Task details:
Repeat word for word the passage of the shareholder meeting proposals that opens with the words "Election of the" and closes with "board of directors.".

::: Selected excerpt :::

Resolution on allocation of the company’s profits or losses in accordance with the adopted balance sheet (item 8b)

The board of directors proposes that the company’s results shall be carried forward.

Determination of the number of members and alternate members of the board of directors and auditors and alternate auditors (item 9)

Shareholders representing 8.8 %of the outstanding shares in the company proposes that the number of members of the board of directors shall be five (5) with no alternate members.

It is further proposed that the company shall have one auditor or one registered audit company and no alternate auditors.

Determination of fees for members of the board of directors and auditors (item 10) 

Shareholders representing 8.8 %of the outstanding shares in the company proposes that the annual remuneration to each board member shall amount to EUR 5,000 and EUR 10,000 to the chairman of the board. 

It is further proposed that the company’s auditor shall be remunerated upon approval of their invoice.

Election of the members of the board of directors and auditors and any alternate auditors (item 11)

Shareholders representing 8.8 % of the outstanding shares in the company proposes that, for the time until the end of the next annual general meeting, Per Brilioth, Anders F. Börjesson, Mohsen Enayatollah and Nadja Borisova are re-elected as members of the board of directors, that Vladimir Glushkov is elected as a new member of the board of directors, and that Per Brilioth is re-elected chairman of the board of directors.

Vladimir Glushkov 

Education: Degree in International Economics from Saint-Petersburg State University of Economics and Finance, with additional CFA I and FSCM 5.0 certifications.

Vladimir is an Investment Director at Parus Capital in Moscow and co-founder of the Institute of Quantitative Finance, Higher School of Economics in Moscow. Mr Glushkov has previously also held position as member of the investment board of Run Capital, and various analyst positions.

For information about the current Directors proposed for re-election, please see the Company’s website, www.pomegranateinvestment.com.

::: Source data :::

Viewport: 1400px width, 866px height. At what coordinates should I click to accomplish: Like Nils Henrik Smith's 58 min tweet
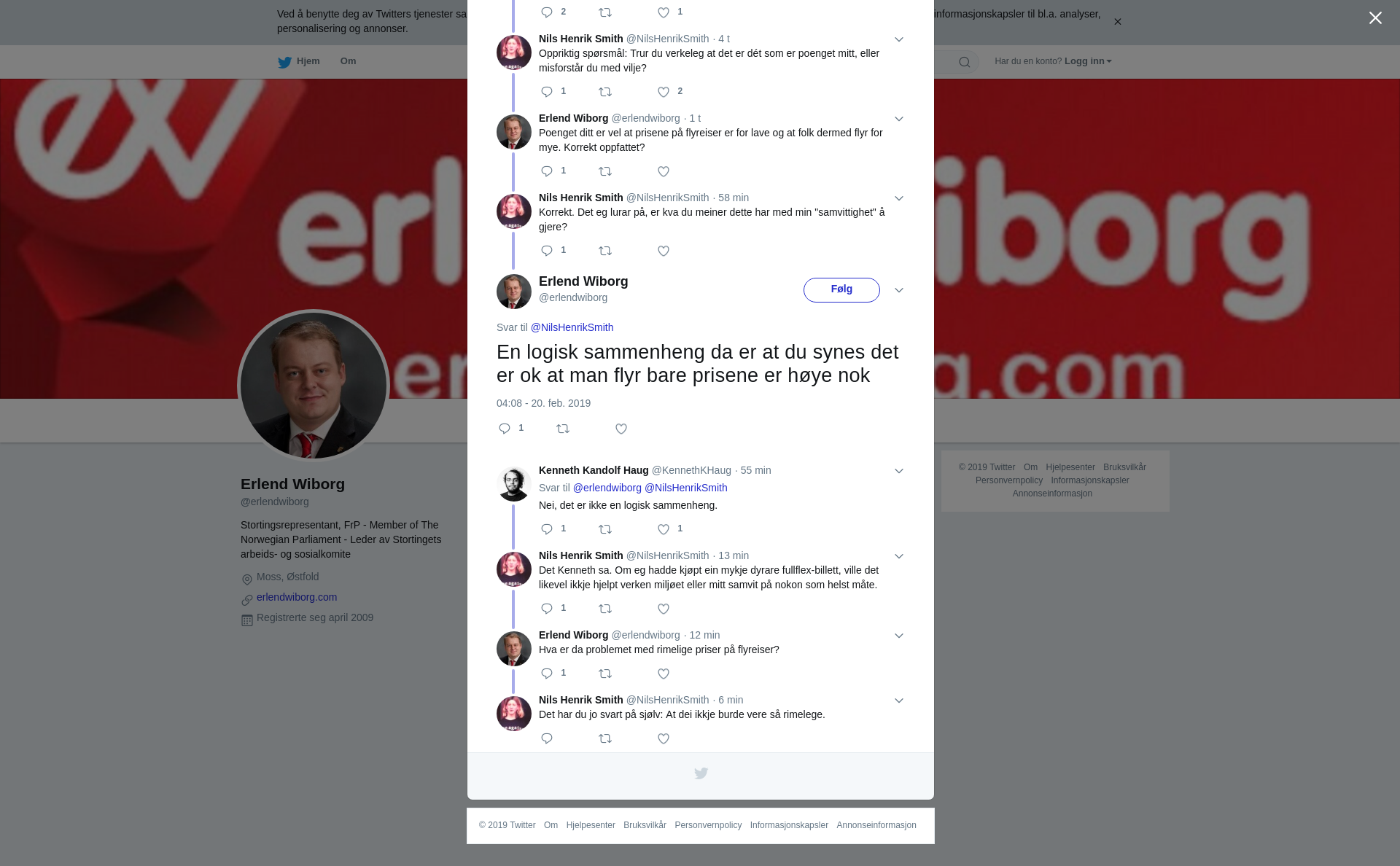664,251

:::

Answer to the exercise:
Election of the members of the board of directors and auditors and any alternate auditors (item 11)

Shareholders representing 8.8 % of the outstanding shares in the company proposes that, for the time until the end of the next annual general meeting, Per Brilioth, Anders F. Börjesson, Mohsen Enayatollah and Nadja Borisova are re-elected as members of the board of directors, that Vladimir Glushkov is elected as a new member of the board of directors, and that Per Brilioth is re-elected chairman of the board of directors.